The Picts were a people of northern Scotland who are defined as a "confederation of tribal units whose political motivations derived from a need to ally against common enemies."
They were not a single tribe, nor necessarily a single people, although it is thought that they came originally from Scandinavia as a cohesive group. Since they left no written record of their history, what is known of them comes from later Roman and Scottish writers and from images the Picts themselves carved on stones.
They are first mentioned as "Picts" by the Roman writer Eumenius in 297 CE, who referred to the tribes of Northern Britain as "Picti" ("the painted ones"), ostensibly because of their habit of painting their bodies with dye. This origin of their name has been contested by modern scholarship, however, and it is probable they referred to themselves as some form of "Pecht", the word for "the ancestors". They were referenced earlier by Tacitus who referred to them as "Caledonians" which was the name of only one tribe.

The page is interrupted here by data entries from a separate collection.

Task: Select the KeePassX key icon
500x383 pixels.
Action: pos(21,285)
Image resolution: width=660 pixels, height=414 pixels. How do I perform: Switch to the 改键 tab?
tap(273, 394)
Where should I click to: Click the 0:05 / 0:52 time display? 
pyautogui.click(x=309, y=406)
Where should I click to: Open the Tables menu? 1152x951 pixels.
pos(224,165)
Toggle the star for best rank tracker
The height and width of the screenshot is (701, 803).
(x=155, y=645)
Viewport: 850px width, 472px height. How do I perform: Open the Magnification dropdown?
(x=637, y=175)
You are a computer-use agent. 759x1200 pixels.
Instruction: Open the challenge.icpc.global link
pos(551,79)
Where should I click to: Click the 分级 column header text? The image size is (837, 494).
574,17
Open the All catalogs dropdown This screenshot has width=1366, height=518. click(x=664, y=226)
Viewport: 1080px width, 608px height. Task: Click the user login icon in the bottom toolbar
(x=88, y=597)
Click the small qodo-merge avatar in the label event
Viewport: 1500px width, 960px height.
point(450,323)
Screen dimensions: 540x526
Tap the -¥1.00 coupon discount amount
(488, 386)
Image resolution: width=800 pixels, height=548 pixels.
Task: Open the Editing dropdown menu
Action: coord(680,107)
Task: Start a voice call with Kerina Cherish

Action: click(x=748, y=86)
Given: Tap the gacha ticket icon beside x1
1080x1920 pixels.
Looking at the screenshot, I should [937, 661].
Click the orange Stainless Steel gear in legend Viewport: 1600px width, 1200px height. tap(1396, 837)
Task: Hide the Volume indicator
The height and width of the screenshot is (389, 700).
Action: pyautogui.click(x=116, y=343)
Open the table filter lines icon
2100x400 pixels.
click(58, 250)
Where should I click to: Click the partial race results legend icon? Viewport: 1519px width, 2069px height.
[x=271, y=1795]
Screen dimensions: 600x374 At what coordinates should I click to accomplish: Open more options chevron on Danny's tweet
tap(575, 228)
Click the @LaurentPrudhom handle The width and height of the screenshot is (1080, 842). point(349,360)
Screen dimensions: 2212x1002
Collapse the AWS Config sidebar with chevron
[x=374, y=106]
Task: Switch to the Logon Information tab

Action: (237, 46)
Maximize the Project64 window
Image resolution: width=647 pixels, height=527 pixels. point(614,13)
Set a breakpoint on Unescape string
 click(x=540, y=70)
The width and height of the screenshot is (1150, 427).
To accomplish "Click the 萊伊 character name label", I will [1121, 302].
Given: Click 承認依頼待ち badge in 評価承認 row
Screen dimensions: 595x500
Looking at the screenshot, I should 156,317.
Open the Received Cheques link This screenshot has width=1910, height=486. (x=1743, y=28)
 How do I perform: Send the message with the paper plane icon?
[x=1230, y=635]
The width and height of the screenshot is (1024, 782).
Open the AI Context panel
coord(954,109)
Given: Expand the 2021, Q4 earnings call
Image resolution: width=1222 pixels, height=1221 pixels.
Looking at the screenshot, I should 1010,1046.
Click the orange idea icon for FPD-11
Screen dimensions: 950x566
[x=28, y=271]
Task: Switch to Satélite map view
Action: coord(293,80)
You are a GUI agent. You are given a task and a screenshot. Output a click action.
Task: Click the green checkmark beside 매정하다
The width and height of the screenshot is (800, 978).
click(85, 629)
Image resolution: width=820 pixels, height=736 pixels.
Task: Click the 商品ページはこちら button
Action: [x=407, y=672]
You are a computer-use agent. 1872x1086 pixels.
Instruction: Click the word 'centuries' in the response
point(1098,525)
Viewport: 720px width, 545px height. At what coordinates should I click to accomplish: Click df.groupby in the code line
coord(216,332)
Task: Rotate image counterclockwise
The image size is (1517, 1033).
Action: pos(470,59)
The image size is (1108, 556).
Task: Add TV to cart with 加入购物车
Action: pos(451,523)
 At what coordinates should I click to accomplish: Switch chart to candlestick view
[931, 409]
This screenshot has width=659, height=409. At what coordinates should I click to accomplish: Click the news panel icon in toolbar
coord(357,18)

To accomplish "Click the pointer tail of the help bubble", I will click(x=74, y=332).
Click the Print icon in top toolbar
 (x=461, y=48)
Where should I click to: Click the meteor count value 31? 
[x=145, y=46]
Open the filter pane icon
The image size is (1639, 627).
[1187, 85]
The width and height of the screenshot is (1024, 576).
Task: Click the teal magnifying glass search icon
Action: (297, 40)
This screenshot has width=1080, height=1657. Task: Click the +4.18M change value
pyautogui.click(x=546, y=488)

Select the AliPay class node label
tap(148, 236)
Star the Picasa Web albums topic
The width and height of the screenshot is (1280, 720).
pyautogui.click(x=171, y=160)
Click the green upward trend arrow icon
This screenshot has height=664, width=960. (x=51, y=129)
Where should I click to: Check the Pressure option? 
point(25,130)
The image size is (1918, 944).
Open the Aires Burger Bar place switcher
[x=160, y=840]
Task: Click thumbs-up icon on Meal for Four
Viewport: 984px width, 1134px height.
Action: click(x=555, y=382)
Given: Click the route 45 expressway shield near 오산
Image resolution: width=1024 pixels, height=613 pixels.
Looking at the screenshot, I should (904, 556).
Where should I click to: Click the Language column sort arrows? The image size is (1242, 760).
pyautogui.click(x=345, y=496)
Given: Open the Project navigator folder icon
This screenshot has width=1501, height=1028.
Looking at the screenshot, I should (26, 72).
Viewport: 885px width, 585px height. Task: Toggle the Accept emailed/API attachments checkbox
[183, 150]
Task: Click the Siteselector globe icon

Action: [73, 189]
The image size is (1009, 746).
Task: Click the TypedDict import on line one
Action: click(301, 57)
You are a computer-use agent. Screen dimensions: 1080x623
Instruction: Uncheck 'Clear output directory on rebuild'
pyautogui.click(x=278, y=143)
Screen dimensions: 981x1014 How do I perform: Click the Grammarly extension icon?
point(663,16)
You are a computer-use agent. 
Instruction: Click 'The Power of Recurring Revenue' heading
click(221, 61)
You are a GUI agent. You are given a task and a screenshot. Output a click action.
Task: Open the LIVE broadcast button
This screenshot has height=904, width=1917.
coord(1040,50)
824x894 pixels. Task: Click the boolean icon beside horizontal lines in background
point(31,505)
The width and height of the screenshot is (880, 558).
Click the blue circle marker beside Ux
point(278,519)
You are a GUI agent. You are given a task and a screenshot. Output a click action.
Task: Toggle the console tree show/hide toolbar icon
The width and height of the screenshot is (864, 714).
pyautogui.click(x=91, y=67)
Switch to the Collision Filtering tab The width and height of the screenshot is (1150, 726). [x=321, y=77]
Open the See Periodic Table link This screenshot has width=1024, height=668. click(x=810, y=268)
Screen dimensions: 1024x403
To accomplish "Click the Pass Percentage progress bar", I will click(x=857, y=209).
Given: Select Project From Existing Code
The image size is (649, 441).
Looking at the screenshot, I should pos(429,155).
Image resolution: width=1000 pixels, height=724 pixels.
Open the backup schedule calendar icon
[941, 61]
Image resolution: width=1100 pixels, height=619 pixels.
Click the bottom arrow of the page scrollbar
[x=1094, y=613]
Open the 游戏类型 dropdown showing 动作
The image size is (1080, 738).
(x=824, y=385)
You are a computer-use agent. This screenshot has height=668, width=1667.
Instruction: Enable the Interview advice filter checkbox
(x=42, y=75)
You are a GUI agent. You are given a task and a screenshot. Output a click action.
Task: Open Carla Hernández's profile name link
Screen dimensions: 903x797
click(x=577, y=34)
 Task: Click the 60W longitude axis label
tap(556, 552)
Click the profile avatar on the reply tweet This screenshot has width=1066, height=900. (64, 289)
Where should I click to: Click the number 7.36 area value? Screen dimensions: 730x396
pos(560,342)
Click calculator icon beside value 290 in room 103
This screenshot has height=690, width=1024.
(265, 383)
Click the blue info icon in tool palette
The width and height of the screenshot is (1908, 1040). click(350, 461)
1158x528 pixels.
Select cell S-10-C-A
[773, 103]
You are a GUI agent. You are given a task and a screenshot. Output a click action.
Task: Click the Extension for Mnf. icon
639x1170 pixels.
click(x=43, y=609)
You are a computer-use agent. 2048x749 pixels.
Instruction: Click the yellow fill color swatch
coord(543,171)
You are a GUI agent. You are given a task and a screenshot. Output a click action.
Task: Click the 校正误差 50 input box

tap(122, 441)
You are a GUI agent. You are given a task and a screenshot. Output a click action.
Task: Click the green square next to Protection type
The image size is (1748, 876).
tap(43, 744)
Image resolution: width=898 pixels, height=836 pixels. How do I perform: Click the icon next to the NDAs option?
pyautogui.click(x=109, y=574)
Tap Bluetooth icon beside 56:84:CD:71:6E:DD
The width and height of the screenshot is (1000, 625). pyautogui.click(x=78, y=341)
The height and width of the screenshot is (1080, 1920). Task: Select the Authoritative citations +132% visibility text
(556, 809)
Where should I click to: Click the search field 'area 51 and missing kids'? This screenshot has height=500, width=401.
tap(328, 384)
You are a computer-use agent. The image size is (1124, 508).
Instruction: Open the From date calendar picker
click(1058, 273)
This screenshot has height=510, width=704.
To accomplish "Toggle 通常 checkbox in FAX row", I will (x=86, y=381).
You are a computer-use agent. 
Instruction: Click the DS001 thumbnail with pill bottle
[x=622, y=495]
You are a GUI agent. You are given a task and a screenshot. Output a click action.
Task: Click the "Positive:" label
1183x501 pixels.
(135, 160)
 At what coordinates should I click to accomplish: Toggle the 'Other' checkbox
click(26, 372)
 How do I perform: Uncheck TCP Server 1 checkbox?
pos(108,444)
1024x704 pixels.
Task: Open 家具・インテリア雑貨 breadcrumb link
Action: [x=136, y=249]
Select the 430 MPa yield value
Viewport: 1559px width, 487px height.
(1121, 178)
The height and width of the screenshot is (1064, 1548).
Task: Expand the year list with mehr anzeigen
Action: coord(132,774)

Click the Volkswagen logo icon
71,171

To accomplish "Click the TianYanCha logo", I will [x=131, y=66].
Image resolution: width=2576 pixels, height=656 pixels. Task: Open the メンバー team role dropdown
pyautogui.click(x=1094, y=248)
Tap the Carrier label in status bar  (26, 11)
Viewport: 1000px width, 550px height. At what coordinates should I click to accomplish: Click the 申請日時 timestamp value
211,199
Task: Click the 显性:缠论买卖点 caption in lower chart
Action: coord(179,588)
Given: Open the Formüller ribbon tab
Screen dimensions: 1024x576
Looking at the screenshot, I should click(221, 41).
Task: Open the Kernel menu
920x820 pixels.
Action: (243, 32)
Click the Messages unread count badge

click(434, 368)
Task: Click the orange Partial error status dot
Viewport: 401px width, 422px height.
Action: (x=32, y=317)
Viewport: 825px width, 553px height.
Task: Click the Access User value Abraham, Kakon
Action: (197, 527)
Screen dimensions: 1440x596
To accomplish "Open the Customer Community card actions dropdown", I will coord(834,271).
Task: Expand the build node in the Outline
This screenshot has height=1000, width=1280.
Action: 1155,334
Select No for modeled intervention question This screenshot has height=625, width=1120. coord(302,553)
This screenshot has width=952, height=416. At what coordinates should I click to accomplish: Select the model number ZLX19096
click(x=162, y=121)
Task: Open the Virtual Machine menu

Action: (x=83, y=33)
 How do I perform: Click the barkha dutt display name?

The Picts held their territory against the invading Romans in a number of engagements and, although they were defeated in battle, they won the war; Scotland holds the distinction of never falling to the invading armies of Rome, even though the Romans attempted conquest numerous times. The Picts exist in the written record from their first mention in 297 CE until c. 900 CE, when no further mention is made of them. As modern scholars point out, their absence from written history does not mean that they mysteriously vanished or were conquered by the Scots and annihilated; it simply means no more was written about them as they merged with the southern Scots culture, who already had a written history by that time, and the two histories became one from then on.